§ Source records
• • • •

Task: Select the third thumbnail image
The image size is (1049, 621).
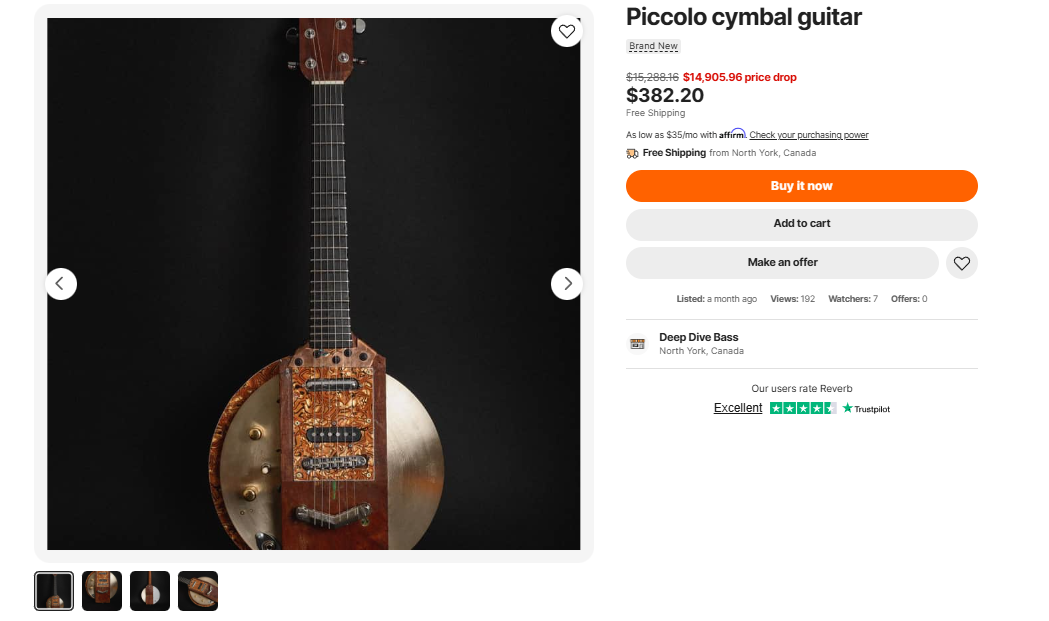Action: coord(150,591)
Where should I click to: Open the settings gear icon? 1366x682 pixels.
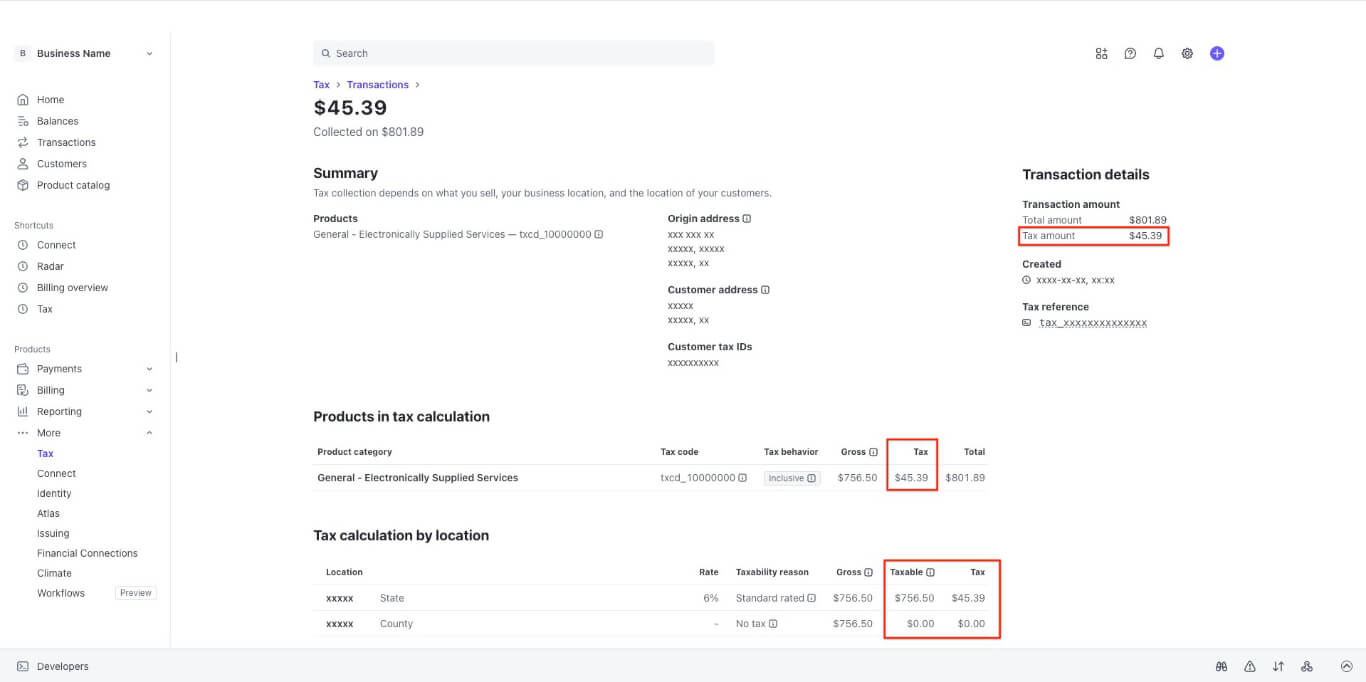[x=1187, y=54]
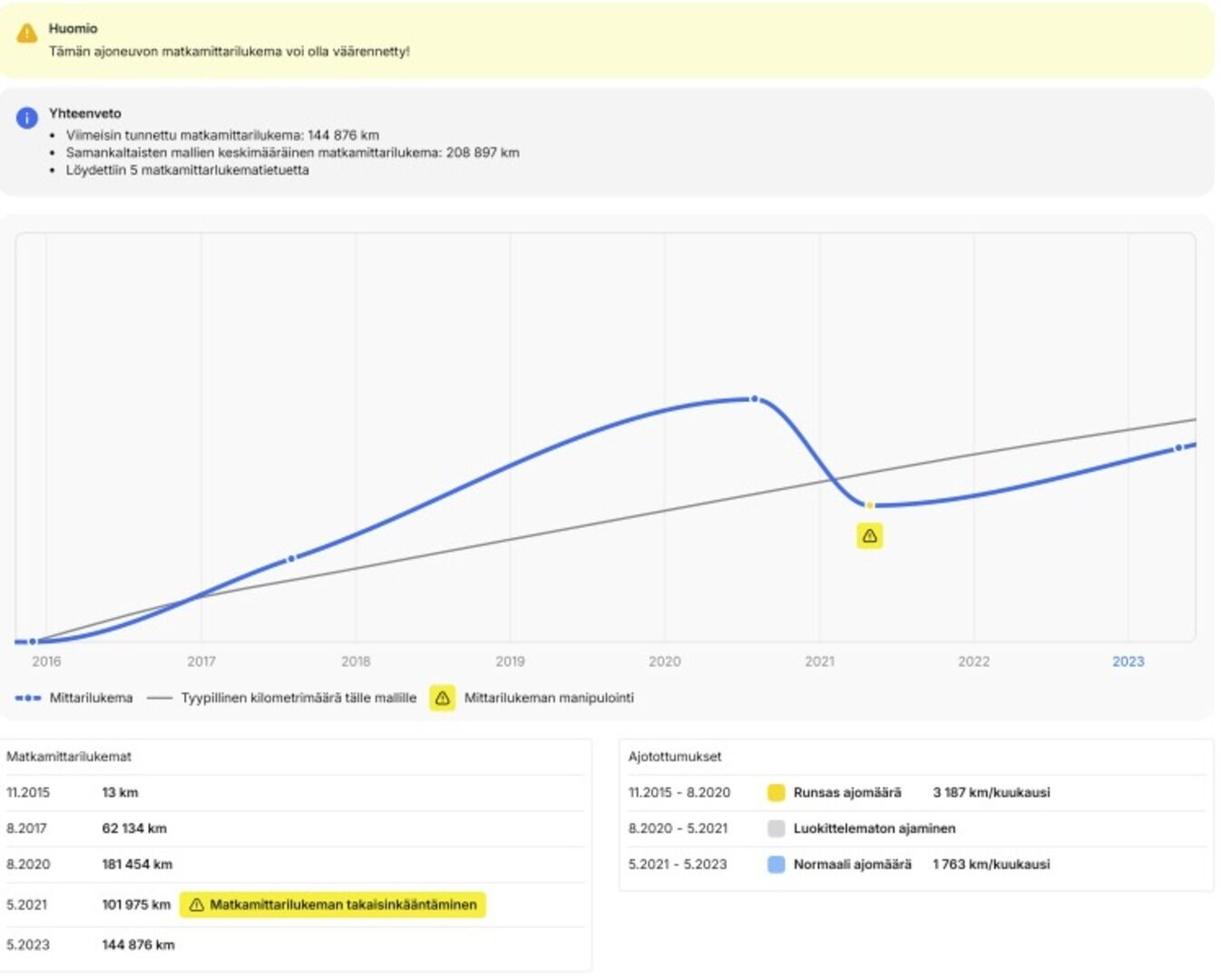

• • • •

§ Problem statement
Beginning with the line containing "The image size is (1049, 621)." and ending with the last line of the data above, repeat each line exactly. Include no pictures and no other lines.

§ Solved problem
The image size is (1049, 621).
Action: coord(150,591)
Where should I click to: Open the settings gear icon? 1366x682 pixels.
[x=1187, y=54]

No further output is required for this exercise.